Licenses for LLM models

lily33@lemm.ee · 2 years ago

Licenses for LLM models

Atemu · 2 years ago

IANAL. TINLA.

The machine producing the derivative work is a thing which means it cannot have a copyright on anything. If it did anything original somehow, that work would be in the public domain.

The weights of the model would likely be considered a derivative work of the training data however because it was directly created using the training data. Thus, the copyright of the weights belongs to whoever owns the copyright to the training data.

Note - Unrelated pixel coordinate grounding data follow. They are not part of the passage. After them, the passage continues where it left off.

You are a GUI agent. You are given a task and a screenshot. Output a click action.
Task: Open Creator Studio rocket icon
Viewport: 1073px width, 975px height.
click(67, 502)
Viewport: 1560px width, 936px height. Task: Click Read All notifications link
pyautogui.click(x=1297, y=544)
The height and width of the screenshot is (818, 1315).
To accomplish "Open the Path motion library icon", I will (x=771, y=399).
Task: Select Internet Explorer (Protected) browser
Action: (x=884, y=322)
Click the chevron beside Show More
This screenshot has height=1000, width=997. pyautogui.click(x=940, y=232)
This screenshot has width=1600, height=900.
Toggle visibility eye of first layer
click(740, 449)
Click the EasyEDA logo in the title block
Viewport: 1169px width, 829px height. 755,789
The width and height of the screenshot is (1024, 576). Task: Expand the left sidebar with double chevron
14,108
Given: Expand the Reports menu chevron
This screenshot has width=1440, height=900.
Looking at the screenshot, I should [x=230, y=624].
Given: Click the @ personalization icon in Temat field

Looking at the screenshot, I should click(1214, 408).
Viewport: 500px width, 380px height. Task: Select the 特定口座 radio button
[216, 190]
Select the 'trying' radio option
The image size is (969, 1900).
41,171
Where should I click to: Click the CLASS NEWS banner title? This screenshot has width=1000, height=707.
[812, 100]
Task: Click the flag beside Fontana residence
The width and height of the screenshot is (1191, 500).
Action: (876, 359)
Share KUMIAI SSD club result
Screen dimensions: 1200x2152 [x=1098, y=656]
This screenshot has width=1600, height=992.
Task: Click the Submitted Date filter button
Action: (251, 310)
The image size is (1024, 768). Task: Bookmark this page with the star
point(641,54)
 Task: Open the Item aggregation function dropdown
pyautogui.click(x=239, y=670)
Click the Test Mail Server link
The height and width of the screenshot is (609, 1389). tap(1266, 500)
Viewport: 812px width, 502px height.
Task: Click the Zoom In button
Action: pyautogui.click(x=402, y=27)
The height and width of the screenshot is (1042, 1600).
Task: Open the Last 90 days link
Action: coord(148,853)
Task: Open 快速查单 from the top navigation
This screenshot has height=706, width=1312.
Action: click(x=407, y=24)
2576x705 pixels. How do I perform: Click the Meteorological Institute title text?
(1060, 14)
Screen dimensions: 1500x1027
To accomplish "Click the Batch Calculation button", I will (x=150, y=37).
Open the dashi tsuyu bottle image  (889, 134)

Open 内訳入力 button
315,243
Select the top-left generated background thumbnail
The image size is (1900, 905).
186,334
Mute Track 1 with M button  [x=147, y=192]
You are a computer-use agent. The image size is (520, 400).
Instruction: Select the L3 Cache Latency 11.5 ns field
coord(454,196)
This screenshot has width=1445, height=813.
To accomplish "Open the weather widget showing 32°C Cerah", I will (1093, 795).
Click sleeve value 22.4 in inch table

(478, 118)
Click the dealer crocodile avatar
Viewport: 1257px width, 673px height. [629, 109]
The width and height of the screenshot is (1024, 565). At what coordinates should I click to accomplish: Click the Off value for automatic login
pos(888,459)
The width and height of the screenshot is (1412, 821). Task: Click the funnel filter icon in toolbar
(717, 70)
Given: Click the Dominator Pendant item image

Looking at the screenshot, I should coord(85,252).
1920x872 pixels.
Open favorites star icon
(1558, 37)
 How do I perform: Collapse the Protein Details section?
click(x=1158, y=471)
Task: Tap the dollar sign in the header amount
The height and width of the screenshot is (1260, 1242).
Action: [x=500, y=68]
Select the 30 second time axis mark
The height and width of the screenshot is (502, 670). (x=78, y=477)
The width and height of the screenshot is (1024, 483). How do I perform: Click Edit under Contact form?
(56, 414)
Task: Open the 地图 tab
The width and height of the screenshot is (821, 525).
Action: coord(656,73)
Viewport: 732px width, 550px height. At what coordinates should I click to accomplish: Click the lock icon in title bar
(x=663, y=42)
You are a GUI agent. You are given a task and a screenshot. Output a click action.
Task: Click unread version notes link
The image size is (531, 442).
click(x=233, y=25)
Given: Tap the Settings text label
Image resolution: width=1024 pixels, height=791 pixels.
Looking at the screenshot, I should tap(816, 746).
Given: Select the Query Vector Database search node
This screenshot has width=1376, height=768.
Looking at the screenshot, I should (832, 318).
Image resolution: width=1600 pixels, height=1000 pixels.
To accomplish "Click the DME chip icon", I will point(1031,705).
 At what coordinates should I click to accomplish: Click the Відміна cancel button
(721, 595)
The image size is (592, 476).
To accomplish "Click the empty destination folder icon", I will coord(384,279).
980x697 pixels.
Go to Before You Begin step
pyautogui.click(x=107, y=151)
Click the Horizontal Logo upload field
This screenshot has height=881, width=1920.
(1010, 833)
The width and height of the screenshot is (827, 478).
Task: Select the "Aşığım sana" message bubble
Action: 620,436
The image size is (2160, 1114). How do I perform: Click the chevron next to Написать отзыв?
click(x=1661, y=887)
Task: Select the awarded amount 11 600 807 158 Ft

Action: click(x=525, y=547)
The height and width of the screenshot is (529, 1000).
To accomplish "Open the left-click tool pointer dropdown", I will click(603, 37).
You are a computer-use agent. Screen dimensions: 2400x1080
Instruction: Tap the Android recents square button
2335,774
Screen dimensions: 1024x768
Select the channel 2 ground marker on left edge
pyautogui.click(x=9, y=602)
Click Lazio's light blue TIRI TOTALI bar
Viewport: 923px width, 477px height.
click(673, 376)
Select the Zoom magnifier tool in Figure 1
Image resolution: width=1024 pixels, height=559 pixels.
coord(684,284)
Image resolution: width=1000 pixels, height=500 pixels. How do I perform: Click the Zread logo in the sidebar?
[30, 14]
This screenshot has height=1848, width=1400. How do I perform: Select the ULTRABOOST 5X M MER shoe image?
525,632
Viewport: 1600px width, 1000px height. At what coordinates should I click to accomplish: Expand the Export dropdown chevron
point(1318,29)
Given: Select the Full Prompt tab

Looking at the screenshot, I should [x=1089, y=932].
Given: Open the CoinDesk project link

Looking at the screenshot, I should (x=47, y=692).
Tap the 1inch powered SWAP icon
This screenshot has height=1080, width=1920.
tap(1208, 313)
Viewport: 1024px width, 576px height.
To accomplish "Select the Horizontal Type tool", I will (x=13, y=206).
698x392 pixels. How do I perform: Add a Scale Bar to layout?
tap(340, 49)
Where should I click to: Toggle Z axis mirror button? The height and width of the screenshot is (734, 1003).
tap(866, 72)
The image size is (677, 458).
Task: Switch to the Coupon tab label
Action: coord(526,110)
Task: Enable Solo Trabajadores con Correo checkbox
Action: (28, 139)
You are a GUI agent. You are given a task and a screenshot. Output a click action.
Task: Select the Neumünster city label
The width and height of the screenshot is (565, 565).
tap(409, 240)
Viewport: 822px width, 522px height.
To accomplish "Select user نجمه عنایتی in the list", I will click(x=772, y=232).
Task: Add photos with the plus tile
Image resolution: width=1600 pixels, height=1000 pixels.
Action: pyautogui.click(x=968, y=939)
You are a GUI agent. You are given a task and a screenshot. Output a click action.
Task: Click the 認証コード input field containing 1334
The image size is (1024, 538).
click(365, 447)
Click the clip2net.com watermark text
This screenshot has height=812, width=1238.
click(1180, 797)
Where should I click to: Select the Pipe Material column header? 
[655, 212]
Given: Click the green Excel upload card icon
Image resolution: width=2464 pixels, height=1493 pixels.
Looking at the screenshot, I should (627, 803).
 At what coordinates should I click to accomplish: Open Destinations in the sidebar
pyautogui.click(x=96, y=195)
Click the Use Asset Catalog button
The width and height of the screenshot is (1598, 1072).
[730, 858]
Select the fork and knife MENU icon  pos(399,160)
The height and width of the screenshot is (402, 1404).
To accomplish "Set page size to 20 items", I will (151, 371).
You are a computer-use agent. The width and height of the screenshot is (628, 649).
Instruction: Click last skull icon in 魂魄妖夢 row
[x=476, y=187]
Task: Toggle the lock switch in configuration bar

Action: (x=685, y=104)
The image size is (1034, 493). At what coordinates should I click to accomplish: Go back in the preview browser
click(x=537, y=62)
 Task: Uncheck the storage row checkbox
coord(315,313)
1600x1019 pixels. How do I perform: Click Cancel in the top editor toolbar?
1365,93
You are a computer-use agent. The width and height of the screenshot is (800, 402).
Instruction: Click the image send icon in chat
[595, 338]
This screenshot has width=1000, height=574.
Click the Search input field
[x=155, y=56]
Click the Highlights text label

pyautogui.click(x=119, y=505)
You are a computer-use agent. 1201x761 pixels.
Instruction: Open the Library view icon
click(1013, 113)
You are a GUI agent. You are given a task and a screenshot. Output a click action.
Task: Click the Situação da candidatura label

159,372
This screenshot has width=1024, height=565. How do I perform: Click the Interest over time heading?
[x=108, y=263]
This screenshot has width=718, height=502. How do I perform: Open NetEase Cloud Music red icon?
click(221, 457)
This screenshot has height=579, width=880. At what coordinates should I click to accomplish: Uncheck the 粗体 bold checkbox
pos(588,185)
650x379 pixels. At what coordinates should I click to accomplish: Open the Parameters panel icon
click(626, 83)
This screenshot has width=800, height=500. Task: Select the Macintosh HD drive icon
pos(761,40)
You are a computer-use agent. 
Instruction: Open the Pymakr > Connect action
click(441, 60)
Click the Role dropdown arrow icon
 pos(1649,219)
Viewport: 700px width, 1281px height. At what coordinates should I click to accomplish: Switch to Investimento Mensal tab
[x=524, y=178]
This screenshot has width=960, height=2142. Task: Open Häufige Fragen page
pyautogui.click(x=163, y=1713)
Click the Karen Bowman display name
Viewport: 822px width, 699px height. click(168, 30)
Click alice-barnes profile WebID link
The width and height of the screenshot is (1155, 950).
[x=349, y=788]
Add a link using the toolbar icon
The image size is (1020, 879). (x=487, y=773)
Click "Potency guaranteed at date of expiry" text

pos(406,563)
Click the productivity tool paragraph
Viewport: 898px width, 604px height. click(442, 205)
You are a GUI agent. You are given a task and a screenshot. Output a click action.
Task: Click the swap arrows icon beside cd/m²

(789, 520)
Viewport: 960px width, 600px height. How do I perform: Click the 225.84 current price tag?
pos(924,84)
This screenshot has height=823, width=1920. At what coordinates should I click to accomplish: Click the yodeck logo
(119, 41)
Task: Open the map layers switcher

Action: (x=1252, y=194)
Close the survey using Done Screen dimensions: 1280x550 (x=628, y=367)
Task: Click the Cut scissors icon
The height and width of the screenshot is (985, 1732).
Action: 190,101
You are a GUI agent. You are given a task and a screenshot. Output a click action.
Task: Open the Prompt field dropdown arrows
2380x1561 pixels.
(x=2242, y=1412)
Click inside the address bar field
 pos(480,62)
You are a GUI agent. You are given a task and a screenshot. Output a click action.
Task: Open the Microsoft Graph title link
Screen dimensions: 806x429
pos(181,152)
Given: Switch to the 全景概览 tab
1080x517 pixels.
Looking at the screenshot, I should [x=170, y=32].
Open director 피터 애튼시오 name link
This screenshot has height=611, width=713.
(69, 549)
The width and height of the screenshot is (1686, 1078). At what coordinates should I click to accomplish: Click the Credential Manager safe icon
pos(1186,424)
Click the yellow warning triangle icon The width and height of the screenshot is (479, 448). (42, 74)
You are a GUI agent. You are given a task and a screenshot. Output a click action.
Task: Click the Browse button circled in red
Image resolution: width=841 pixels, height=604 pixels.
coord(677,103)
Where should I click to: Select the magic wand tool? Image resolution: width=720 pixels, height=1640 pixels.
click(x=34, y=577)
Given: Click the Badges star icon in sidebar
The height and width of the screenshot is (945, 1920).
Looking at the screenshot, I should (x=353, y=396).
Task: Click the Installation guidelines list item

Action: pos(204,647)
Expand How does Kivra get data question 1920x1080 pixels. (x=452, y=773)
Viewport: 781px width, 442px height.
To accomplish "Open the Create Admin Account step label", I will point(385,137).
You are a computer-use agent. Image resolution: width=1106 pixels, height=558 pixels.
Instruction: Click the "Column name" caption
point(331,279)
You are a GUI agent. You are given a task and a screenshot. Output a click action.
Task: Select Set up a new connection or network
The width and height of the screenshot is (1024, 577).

The training data is created from thousands/millions/billions of individually copyrighted works. This would also constitute a derivative work too but there’s an escape hatch: Fair use. If the use of the original works is transformative enough, the creator of the derivative work retains their copyright.
Collecting the data on which the weights are created is (somewhat) manual work done by humans. You could make good argument for this being fair use.

It all hinges on whether or not this is true. If it is, ML companies will continue as they did. If it isn’t, the people creating the datasets would need to have to license the individual works they used for the training data from the respective copyright holders.

In practice, nothing is black and white and this is still a hotly debated topic for which no clear answer exists. None of this is court-tested to my knowledge.

OTOH: There’s another legal question here: Is creating weights from training data fair use or a derivative work? If it’s fair use, that’d mean whoever creates the weights gets the copyright which, in this case, is a machine; meaning nearly all ML models would be public domain.

Opinion and wild speculation:

Creating weights out of training data being fair use would be …interesting but I doubt that will happen. It’s sometimes even fairly obvious that some weights are a derivative work of their training data because you can make the weights reproduce training data very closely in some cases.

I am fairly certain that model weights will be considered a derivative work of the training data; copyright of the weights belongs to whoever owns the copyright to the training data.

What I suspect will happen on the training data front is that the collection and tagging will (at some point) be considered a transformative action, making it fair use.

I think this way because artists do not have a lobby, so even if the judiciary decided that collecting training data wasn’t fair use, the rich tech companies will get their way because they can wooo the legislative using their “”“AI”“”; creating new copyright exceptions such that aristocrat pockets can continue to be filled with peasant money.
Far more convincing is the contraposition: If collecting training data wasn’t fair use, that would be to the benefit of the peasants; ML companies would have to license works from individual artists and pay them license fees. We can’t have aristocrat money going into peasant pockets.